__Exercise directions__
Could you find each line of the data below that contains the word "Given" and copy those lines?

__Records to process__
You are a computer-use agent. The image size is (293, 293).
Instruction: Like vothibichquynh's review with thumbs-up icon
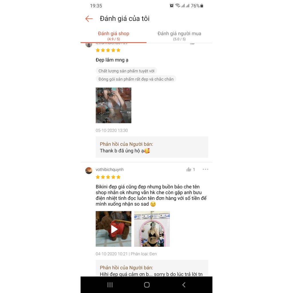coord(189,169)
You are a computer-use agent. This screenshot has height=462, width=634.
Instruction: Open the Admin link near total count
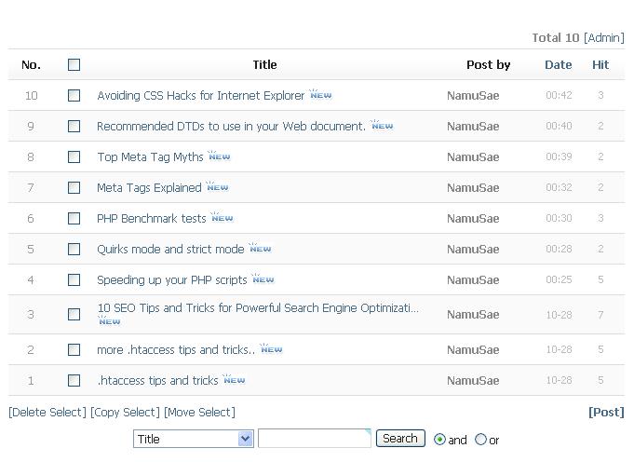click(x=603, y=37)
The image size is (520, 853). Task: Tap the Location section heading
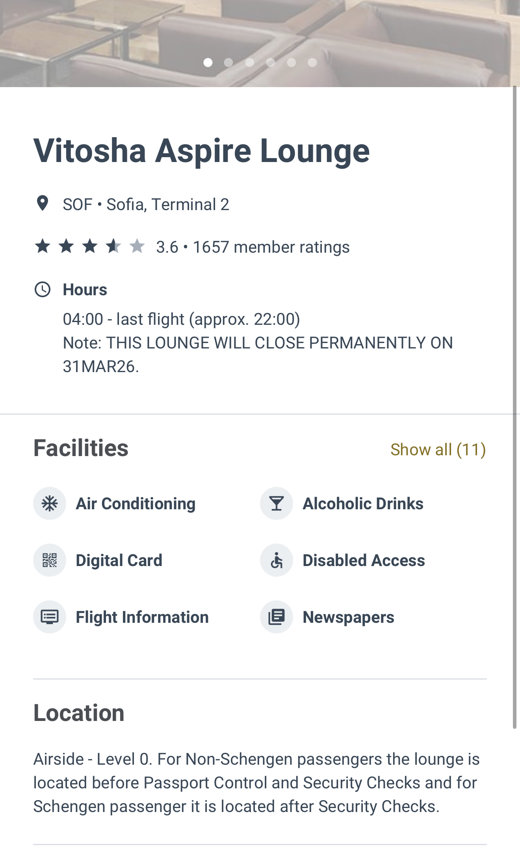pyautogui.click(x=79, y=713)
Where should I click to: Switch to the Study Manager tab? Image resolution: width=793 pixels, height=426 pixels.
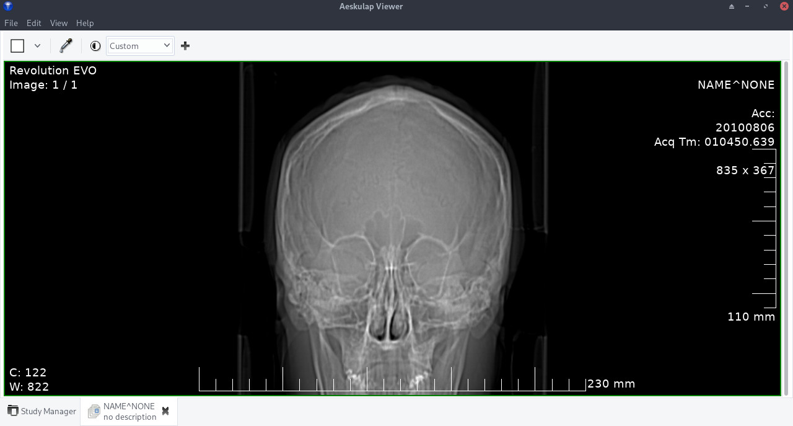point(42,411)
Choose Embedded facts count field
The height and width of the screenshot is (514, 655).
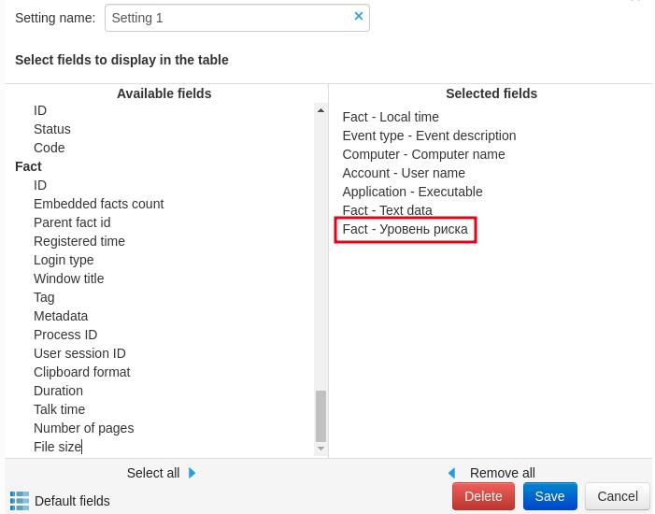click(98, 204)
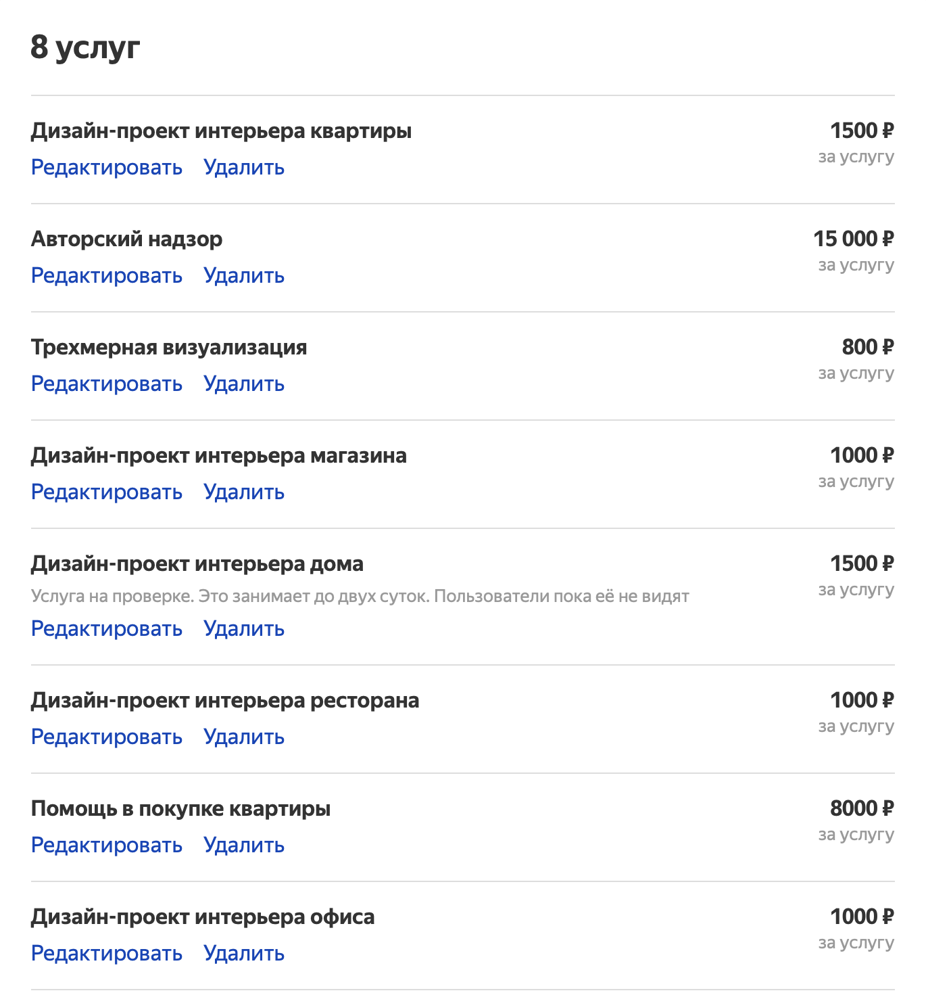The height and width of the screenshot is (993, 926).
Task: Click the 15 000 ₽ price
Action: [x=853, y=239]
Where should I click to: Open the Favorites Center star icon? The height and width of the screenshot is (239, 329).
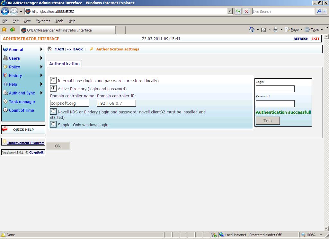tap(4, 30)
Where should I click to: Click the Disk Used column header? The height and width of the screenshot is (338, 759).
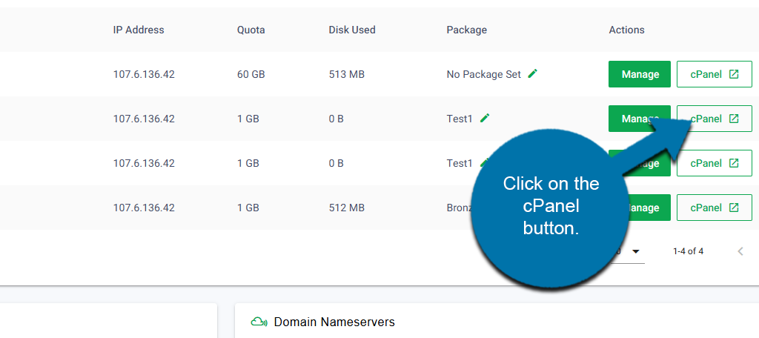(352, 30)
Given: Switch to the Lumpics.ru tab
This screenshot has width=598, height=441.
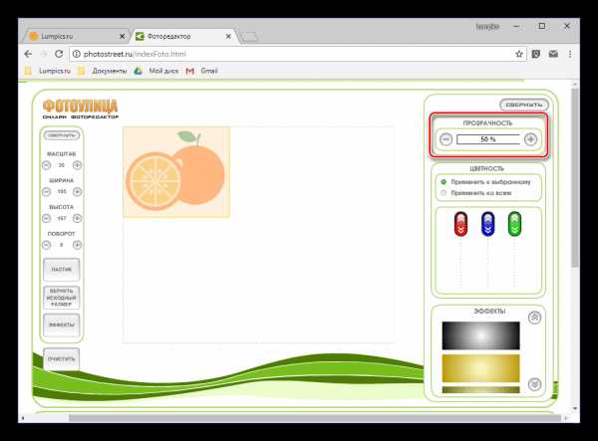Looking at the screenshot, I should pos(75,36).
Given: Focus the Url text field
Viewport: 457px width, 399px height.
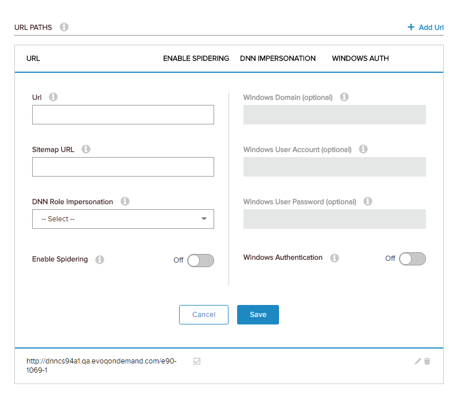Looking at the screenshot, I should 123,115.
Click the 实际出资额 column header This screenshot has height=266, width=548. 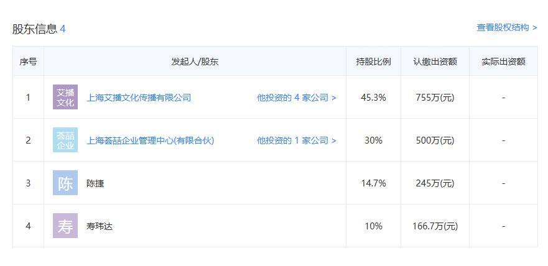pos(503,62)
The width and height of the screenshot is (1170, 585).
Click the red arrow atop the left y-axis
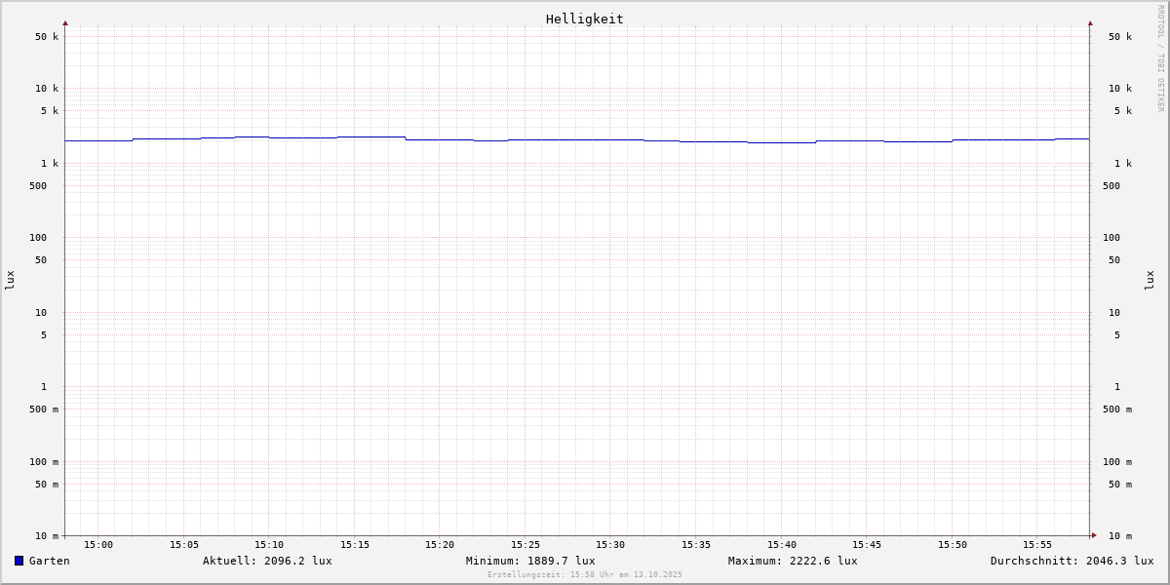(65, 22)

* * *

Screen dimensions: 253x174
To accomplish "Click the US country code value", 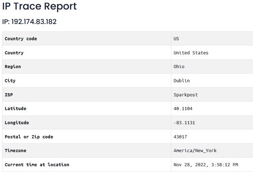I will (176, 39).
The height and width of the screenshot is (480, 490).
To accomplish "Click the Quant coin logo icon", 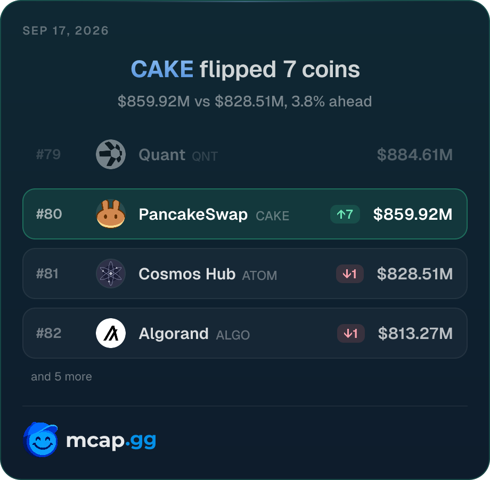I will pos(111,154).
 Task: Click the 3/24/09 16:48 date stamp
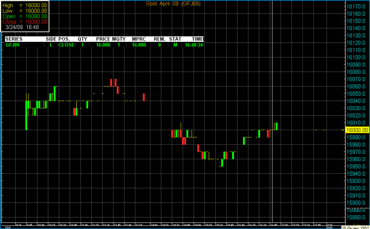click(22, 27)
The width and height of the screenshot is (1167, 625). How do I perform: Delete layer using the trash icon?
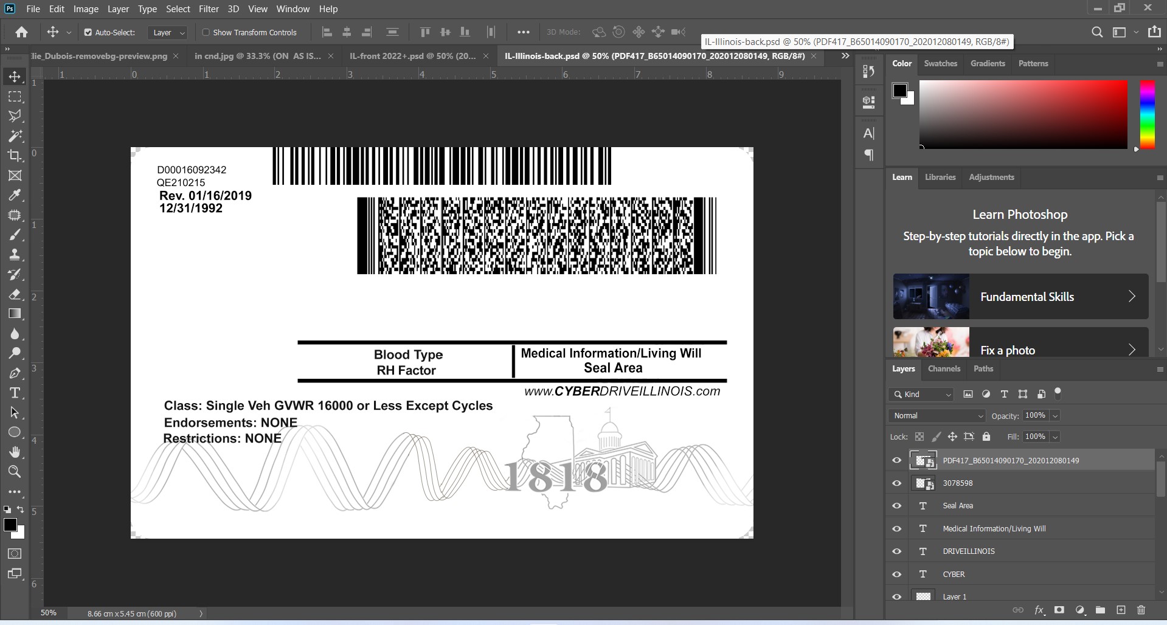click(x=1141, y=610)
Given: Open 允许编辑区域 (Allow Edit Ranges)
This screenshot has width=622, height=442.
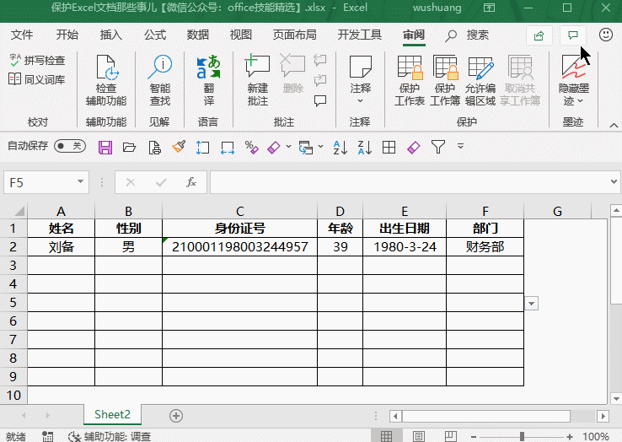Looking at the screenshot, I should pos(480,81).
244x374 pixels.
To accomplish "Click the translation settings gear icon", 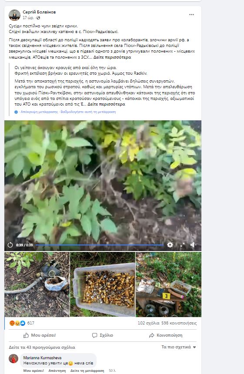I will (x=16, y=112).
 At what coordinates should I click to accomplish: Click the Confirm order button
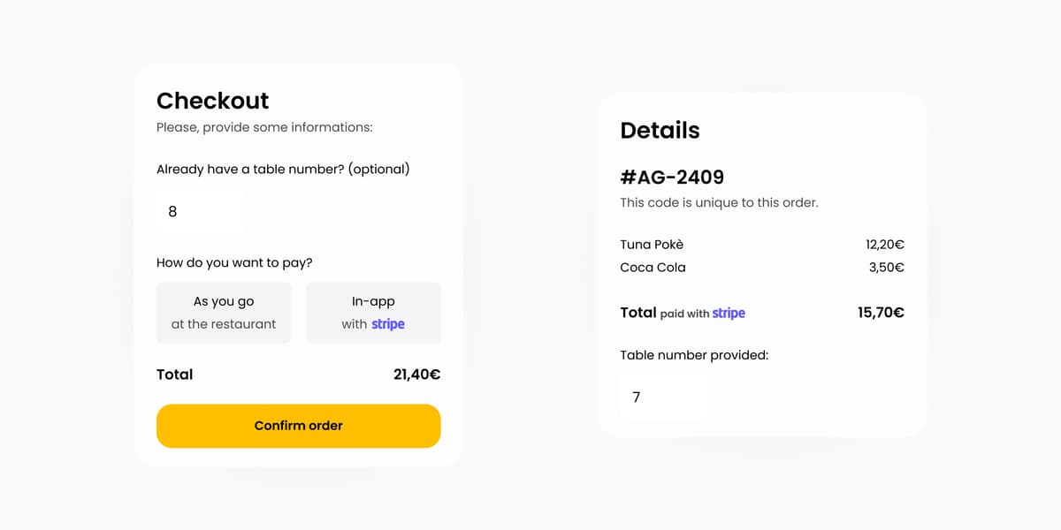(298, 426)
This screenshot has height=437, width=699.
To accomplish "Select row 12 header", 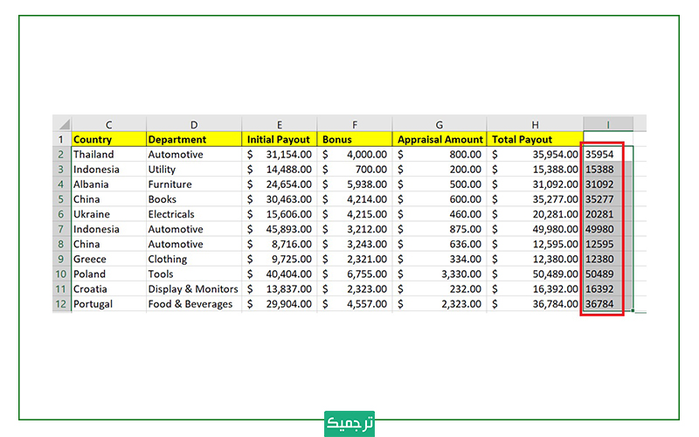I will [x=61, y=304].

--

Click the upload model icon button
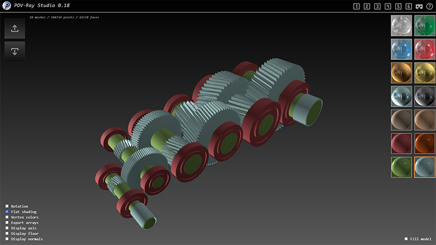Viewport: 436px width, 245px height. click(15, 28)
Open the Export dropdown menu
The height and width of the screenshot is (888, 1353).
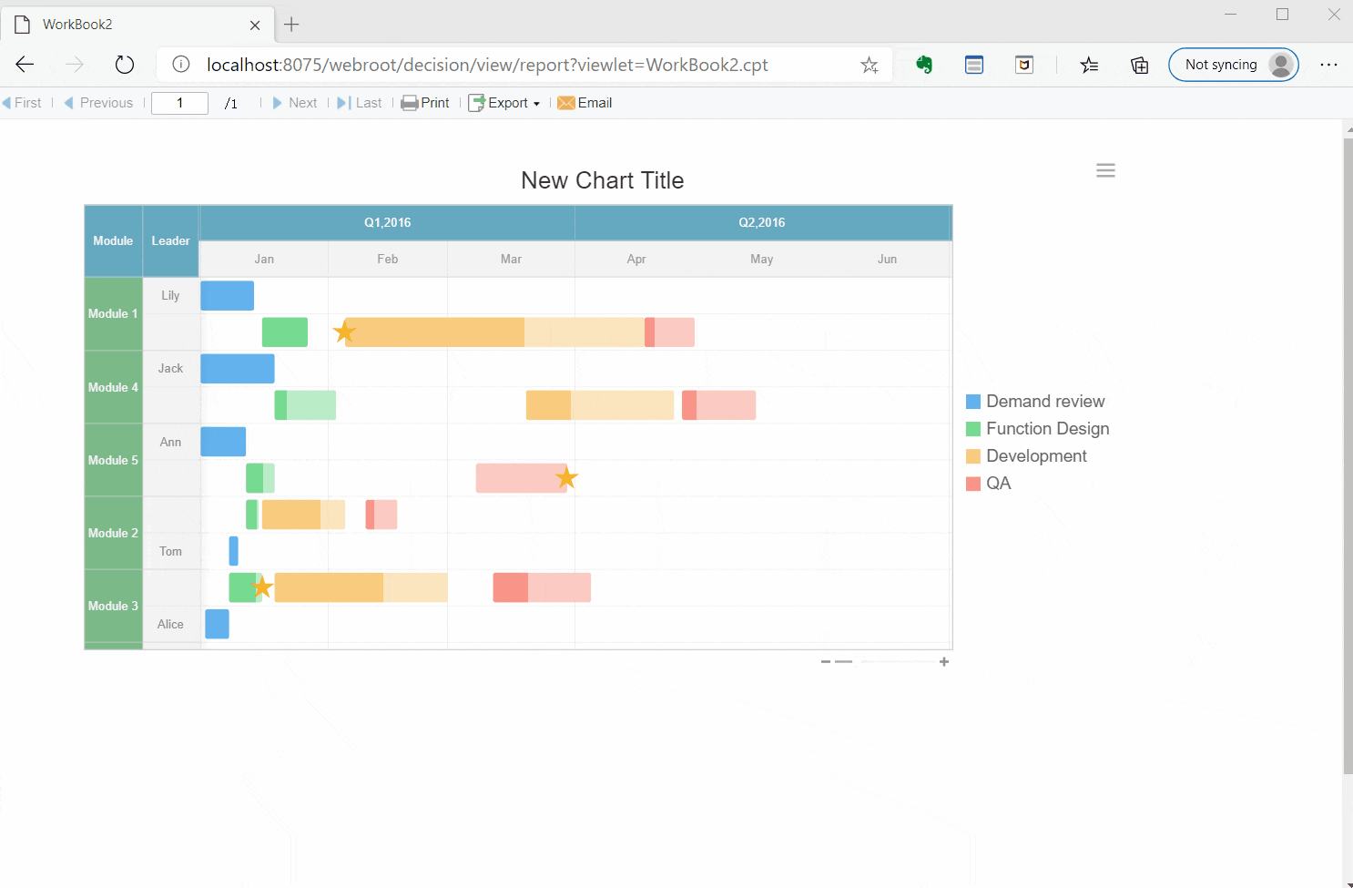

__Your response__
Given: Switch to the Lumpics.ru tab
Given: Focus the Url text field
Given: Open 允许编辑区域 (Allow Edit Ranges)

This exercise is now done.